Single by Loretta Lynn

from the album I Like 'Em Country
- B-side: "Hurtin' for Certain"
- Released: January 1966
- Recorded: 15 November 1965
- Studio: Columbia (Nashville, Tennessee)
- Genre: Honky tonk country
- Length: 2:14
- Label: Decca
- Songwriter: Loretta Lynn
- Producer: Owen Bradley

Loretta Lynn singles chronology
| "When I Hear My Children Pray" (1965) | "Dear Uncle Sam" (1966) | "You Ain't Woman Enough (To Take My Man)" (1966) |

= Dear Uncle Sam =

"Dear Uncle Sam" is a song written and originally recorded by the American country artist Loretta Lynn. It was released as a single in January 1966 by Decca Records.
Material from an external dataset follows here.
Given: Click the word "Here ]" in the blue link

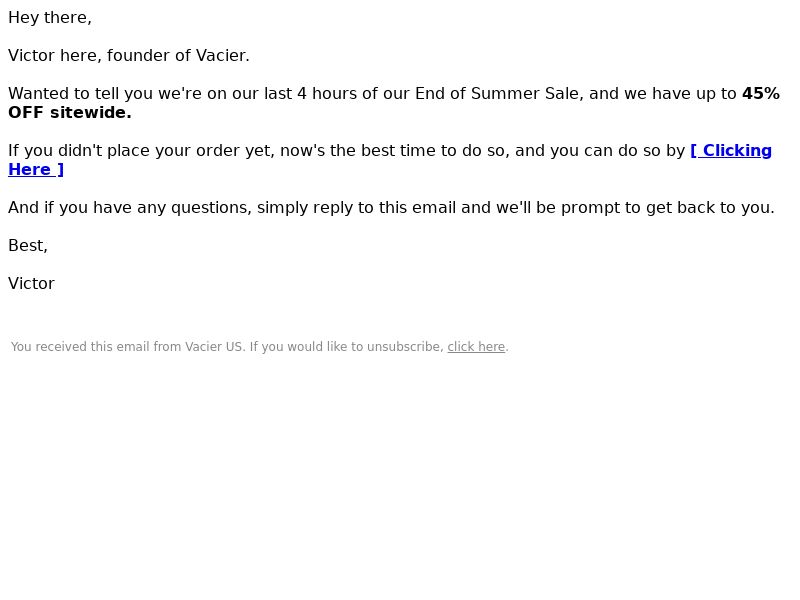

== Background and reception ==
"Dear Uncle Sam" was recorded at the Columbia Recording Studio in Nashville, Tennessee on 15 November 1965. The session was produced by the studio's co-founder, renowned country music producer Owen Bradley. Three additional tracks were recorded during this session, including the single's B-side, "Hurtin' for Certain".

"Dear Uncle Sam" is told from the perspective of a wife whose spouse is entering the Vietnam War and was one of the first country music songs to discuss war. It was Lynn's second self-composed song to enter the country music charts, the first being "I'm a Honky Tonk Girl" in 1960.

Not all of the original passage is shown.